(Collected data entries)
* * * * *

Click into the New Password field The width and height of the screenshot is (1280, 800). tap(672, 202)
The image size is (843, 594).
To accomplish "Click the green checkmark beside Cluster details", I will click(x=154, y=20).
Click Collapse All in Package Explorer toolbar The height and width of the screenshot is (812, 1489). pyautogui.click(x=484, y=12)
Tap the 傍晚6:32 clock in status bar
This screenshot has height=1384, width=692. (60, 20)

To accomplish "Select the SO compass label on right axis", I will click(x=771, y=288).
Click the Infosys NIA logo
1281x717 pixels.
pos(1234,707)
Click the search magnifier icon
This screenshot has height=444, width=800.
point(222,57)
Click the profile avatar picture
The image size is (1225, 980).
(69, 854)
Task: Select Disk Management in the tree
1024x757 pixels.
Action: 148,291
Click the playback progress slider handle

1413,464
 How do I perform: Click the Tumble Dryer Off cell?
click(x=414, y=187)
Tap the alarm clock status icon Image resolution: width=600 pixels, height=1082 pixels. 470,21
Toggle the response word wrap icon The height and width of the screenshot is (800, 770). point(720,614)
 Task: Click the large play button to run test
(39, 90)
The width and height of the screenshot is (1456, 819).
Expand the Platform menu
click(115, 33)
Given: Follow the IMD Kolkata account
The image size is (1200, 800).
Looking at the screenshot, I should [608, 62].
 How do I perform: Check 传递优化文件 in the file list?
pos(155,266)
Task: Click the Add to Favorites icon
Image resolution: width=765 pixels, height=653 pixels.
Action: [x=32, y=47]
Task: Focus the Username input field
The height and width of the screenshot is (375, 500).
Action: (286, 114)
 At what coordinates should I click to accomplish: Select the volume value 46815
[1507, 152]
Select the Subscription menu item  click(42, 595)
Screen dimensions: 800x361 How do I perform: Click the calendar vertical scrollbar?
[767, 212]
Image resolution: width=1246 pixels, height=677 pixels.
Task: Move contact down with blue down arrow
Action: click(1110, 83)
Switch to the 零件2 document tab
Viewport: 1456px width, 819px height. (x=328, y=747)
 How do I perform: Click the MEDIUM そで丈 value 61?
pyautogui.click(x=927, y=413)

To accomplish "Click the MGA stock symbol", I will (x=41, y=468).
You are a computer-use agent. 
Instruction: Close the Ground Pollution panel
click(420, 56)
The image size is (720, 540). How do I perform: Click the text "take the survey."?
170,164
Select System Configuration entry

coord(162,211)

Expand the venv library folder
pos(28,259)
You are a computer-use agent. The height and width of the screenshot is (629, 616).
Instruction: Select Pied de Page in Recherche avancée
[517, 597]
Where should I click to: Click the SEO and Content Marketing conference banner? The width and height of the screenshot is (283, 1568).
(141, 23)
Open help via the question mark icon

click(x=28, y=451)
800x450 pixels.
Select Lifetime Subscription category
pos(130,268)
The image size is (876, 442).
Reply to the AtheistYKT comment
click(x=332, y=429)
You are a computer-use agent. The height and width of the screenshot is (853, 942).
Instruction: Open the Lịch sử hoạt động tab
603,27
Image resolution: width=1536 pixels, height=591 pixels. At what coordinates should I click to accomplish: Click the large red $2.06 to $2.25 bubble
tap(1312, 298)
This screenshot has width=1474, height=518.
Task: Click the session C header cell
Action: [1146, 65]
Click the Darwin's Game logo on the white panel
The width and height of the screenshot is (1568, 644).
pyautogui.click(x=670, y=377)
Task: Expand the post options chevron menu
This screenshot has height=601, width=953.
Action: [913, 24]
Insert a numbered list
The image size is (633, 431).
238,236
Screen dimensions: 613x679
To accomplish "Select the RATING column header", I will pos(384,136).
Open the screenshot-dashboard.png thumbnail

* * * * *

— Problem details —
Please give an exact copy of the lines above, beginning with the line containing "Image resolution: width=1536" and running through the line containing "Task: Expand the post options chevron menu", and of no other lines.

— Your solution —
Image resolution: width=1536 pixels, height=591 pixels. At what coordinates should I click to accomplish: Click the large red $2.06 to $2.25 bubble
tap(1312, 298)
This screenshot has width=1474, height=518.
Task: Click the session C header cell
Action: [1146, 65]
Click the Darwin's Game logo on the white panel
The width and height of the screenshot is (1568, 644).
pyautogui.click(x=670, y=377)
Task: Expand the post options chevron menu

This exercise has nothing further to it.